**Exercise objective:** Arrange the items as a two-column CSV with the headers instruction and action, one row per item, putting each item's text and its answer in separate quoted fields with line breaks turned into spaces. Begin at the line that has "The width and height of the screenshot is (1366, 768)." and stop after the line that has "pyautogui.click(x=470, y=602)".

## start Record extracts

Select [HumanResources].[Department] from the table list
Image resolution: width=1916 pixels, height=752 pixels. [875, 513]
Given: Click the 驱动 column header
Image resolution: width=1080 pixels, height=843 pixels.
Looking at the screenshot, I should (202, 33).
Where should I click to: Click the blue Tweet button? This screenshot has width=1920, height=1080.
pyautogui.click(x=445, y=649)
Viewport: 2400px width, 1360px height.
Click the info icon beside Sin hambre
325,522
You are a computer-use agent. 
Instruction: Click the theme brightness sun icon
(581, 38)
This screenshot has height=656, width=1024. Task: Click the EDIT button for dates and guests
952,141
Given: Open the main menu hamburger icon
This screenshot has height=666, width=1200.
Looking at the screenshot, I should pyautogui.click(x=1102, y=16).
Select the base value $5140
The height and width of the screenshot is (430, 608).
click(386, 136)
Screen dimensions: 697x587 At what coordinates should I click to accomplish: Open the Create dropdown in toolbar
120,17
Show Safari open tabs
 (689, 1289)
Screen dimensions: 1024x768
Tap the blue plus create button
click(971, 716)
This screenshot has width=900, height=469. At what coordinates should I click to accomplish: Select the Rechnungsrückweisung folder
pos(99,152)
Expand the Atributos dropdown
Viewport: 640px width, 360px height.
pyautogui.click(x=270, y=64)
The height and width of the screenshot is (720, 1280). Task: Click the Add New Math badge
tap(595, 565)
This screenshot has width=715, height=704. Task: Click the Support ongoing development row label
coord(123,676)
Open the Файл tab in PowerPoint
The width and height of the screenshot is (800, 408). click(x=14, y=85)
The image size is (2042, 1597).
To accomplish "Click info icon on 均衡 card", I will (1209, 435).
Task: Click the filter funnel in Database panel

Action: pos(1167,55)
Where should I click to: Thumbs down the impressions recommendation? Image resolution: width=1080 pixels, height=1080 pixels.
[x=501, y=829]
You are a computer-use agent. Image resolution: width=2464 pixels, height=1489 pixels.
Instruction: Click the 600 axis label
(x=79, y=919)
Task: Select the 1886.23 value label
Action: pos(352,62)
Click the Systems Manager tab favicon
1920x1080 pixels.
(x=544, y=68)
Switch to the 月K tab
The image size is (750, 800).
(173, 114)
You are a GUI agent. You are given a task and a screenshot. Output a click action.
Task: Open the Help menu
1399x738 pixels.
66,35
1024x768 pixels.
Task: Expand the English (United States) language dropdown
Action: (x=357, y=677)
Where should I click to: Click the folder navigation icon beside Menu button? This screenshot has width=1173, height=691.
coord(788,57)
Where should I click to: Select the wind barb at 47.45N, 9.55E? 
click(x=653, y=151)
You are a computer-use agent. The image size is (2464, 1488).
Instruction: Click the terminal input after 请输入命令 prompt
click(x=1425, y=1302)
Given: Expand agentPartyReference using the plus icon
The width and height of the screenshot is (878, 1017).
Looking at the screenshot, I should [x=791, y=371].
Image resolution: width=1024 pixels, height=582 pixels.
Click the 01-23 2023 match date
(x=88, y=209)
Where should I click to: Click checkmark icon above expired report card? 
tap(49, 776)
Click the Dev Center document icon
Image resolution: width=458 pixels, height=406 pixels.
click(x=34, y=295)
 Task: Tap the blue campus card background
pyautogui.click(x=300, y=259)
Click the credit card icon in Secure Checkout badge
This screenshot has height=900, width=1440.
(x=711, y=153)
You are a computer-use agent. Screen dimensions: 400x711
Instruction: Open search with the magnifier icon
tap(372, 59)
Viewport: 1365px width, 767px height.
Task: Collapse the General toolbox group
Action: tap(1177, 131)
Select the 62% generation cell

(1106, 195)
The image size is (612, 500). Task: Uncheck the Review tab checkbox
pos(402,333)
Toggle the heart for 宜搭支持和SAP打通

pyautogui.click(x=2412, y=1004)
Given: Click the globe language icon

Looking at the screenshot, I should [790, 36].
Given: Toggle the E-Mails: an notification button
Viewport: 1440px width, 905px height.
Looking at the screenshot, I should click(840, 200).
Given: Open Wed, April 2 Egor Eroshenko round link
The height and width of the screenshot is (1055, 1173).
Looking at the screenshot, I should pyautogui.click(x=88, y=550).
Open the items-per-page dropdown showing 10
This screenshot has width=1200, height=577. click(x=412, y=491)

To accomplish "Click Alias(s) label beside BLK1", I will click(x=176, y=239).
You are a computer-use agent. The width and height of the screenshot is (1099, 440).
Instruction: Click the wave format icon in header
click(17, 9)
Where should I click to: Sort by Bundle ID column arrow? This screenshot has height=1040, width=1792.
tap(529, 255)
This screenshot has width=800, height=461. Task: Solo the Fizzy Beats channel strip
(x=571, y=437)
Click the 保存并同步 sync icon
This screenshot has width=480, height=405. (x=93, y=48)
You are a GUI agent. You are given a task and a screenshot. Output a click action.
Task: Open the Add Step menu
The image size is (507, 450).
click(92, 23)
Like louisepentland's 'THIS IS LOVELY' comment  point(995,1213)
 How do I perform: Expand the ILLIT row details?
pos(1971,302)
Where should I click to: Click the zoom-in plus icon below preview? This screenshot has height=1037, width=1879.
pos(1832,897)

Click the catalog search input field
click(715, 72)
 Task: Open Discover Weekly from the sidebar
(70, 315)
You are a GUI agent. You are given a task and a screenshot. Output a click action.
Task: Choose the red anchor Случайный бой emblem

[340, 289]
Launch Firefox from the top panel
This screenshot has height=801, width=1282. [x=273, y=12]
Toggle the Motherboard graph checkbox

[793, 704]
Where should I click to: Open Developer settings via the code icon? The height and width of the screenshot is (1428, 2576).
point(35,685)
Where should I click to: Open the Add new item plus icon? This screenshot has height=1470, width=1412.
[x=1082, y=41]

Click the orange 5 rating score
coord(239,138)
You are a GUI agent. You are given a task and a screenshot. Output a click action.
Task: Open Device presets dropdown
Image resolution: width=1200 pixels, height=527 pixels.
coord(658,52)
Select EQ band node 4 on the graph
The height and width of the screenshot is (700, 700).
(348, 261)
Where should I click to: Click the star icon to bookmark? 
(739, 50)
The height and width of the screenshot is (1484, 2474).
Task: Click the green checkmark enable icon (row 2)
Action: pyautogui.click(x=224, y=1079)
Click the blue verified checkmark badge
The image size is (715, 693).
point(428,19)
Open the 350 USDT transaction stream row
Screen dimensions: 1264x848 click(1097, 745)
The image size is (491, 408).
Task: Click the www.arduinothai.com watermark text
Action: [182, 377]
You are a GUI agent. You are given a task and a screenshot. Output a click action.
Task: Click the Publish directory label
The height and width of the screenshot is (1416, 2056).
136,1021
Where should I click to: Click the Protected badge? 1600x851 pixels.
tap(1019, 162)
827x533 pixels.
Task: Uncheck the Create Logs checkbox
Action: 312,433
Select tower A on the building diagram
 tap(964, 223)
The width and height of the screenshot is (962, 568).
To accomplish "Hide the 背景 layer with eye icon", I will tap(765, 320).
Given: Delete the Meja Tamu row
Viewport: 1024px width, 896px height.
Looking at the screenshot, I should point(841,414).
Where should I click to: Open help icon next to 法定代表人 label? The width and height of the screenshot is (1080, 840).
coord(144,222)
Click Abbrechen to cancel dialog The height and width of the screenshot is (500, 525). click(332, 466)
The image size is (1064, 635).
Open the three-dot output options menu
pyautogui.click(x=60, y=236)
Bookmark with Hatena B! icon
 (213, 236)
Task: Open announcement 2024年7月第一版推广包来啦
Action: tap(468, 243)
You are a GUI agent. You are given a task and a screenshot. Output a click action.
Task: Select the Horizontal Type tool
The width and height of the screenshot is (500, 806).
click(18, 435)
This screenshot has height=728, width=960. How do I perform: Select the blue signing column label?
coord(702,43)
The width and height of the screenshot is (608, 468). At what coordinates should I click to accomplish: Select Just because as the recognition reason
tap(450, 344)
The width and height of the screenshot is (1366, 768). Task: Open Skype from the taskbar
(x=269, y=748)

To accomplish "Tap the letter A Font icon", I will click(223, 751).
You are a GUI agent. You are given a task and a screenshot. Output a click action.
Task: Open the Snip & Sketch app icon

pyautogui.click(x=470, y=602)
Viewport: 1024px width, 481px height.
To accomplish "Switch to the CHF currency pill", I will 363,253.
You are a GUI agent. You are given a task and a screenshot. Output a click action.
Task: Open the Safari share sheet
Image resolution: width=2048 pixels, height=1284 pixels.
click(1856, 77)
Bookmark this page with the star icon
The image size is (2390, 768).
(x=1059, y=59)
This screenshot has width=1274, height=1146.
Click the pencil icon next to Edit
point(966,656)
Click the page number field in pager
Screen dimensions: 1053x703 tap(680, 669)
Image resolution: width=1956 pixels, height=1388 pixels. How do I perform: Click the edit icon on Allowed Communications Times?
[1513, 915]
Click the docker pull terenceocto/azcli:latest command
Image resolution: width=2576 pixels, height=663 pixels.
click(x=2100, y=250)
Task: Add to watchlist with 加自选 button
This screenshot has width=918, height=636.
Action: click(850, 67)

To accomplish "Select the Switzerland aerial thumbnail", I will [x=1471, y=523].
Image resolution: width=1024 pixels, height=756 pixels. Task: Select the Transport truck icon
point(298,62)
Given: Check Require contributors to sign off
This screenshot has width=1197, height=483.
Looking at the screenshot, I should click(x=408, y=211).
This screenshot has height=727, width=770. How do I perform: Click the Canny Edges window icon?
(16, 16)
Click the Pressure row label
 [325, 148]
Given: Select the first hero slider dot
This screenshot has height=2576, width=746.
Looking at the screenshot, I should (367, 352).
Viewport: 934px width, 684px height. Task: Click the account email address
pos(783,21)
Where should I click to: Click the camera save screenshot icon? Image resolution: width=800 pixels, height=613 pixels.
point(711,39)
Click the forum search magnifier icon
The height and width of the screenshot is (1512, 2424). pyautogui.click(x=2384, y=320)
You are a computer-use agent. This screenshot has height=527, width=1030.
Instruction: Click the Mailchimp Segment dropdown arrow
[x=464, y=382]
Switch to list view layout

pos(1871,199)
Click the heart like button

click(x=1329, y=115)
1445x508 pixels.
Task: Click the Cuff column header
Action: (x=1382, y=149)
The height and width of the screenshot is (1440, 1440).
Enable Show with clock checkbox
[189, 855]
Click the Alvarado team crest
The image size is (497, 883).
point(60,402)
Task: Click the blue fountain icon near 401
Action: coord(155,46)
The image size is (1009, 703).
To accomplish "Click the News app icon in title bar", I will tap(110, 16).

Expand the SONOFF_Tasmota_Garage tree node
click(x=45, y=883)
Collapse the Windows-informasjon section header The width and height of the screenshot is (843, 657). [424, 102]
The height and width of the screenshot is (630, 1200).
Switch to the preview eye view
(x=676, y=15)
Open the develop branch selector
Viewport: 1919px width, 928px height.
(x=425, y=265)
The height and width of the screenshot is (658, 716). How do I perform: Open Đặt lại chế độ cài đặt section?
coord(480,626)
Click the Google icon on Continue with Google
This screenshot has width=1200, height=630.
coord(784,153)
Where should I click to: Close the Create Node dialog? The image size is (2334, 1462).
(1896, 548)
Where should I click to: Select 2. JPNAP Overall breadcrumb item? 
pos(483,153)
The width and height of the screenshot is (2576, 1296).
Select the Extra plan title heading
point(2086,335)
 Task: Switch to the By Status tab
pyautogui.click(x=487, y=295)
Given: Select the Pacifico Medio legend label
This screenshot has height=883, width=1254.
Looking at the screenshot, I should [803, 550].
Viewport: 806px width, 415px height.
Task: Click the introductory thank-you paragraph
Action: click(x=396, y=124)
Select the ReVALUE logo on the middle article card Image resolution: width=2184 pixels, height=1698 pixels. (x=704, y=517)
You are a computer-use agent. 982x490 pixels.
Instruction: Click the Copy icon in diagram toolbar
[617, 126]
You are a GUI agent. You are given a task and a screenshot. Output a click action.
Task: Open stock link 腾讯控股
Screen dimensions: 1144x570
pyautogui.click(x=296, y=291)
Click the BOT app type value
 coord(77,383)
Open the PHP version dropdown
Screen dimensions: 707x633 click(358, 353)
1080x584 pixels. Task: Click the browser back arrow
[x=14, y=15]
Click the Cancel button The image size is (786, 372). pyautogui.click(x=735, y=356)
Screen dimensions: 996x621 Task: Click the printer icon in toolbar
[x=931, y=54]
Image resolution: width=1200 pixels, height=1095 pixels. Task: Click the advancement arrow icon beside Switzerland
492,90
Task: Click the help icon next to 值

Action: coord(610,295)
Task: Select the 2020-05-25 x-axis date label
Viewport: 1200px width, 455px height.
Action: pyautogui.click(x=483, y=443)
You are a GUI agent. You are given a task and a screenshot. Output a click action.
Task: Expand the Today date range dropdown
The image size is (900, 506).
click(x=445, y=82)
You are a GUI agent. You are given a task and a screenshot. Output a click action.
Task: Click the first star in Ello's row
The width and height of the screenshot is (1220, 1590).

## end Record extracts

**Task solution:**
instruction,action
"The width and height of the screenshot is (1366, 768). Task: Open Skype from the taskbar","(x=269, y=748)"
"To accomplish ""Tap the letter A Font icon"",","I will click(223, 751)."
"You are a GUI agent. You are given a task and a screenshot. Output a click action. Task: Open the Snip & Sketch app icon","pyautogui.click(x=470, y=602)"